Haale Dil is an Indian Hindi-language television drama series which premiered on 6 June 2025 to 24 November 2025 on YouTube. Produced by Ravi Dubey and Sargun Mehta, it stars Manisha Rani, Nishank Verma, Harshad Arora, and Jennifer Emannuel.

== Plot ==
Indu, a woman whose infectious joy lights up every room. Married and deeply in love, her world feels complete... until a devastating secret shatters everything. Indu discovers her husband's infidelity, pushing her into an identity crisis she never saw coming.

For so long, her life was defined by him.

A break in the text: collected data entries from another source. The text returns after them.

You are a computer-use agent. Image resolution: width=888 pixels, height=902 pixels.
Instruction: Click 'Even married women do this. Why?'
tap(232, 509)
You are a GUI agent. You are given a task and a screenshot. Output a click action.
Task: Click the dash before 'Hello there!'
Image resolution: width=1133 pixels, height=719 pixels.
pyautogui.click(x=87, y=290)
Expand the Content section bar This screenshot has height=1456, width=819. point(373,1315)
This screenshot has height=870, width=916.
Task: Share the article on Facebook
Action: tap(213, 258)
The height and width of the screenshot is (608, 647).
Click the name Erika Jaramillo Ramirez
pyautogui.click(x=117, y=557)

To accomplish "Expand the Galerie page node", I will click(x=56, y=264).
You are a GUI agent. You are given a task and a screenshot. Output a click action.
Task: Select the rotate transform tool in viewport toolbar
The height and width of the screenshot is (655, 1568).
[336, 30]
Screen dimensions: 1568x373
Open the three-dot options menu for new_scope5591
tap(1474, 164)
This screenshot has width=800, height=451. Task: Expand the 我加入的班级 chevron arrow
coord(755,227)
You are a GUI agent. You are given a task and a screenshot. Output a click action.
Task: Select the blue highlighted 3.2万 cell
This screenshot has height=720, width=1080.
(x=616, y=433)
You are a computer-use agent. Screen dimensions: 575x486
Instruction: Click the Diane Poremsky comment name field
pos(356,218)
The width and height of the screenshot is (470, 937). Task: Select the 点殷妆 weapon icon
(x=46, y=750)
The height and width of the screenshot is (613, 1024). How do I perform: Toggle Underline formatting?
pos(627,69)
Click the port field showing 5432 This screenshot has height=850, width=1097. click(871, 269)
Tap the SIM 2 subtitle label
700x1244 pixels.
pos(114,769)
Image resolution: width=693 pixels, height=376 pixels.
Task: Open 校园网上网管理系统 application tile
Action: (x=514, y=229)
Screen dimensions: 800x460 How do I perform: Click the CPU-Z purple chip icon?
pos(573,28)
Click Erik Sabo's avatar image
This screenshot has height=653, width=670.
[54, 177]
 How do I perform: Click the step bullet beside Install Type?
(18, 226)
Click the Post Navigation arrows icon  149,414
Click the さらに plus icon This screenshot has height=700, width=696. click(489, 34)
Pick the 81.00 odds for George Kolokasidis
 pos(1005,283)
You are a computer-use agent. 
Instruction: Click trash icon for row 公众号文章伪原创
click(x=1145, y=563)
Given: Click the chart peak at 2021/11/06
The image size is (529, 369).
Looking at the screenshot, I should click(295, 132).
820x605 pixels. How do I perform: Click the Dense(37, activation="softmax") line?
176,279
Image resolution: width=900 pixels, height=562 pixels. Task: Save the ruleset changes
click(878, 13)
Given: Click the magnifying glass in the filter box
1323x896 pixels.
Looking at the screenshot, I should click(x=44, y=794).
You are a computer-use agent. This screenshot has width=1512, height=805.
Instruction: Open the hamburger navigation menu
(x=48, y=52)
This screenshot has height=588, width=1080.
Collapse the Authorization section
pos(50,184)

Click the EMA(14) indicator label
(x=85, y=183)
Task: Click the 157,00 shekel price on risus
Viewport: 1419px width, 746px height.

Now, faced with betrayal, she must confront the painful question: Who is She, truly, when her world is no longer about "them"?

== Cast ==
- Manisha Rani as Indu
- Nishank Verma as Kushaal
- Harshad Arora as Vivek Chawla
- Jenifer Emannuel as Dolly
- Sanjana Solanki as Mahima
- Manoj Bhatia as Rajendra Chawla
- Swati Trar as Vasundhara Chawla
- Anju Kapoor as Garima Rathod
- Sukhpal Singh as Vikram Rathod
- Minaal Kalra as Mohan Rathod
- Priya Bharadwaj as Rajeshwari Rathod

== Soundtrack ==

| Title | Singer | Lyrics | Label |
|---|---|---|---|
| "Haale Dil Title Track" | Danny | Avvy Ballagan | Dreamiyata Music |
| "Tu Mere Khwab Ch" | Taanvi Sharma | Taanvi Sharma | Dreamiyata Music |

== Production ==
=== Release ===
In May 2025, Ravi Dubey and Sargun Mehta announced a new series titled Haale Dil.

=== Casting ===
Manisha Rani was selected to play Indu. Harshad Arora was chosen to play Vivek Chawla. Nishank Verma was as signed to play Kushaal.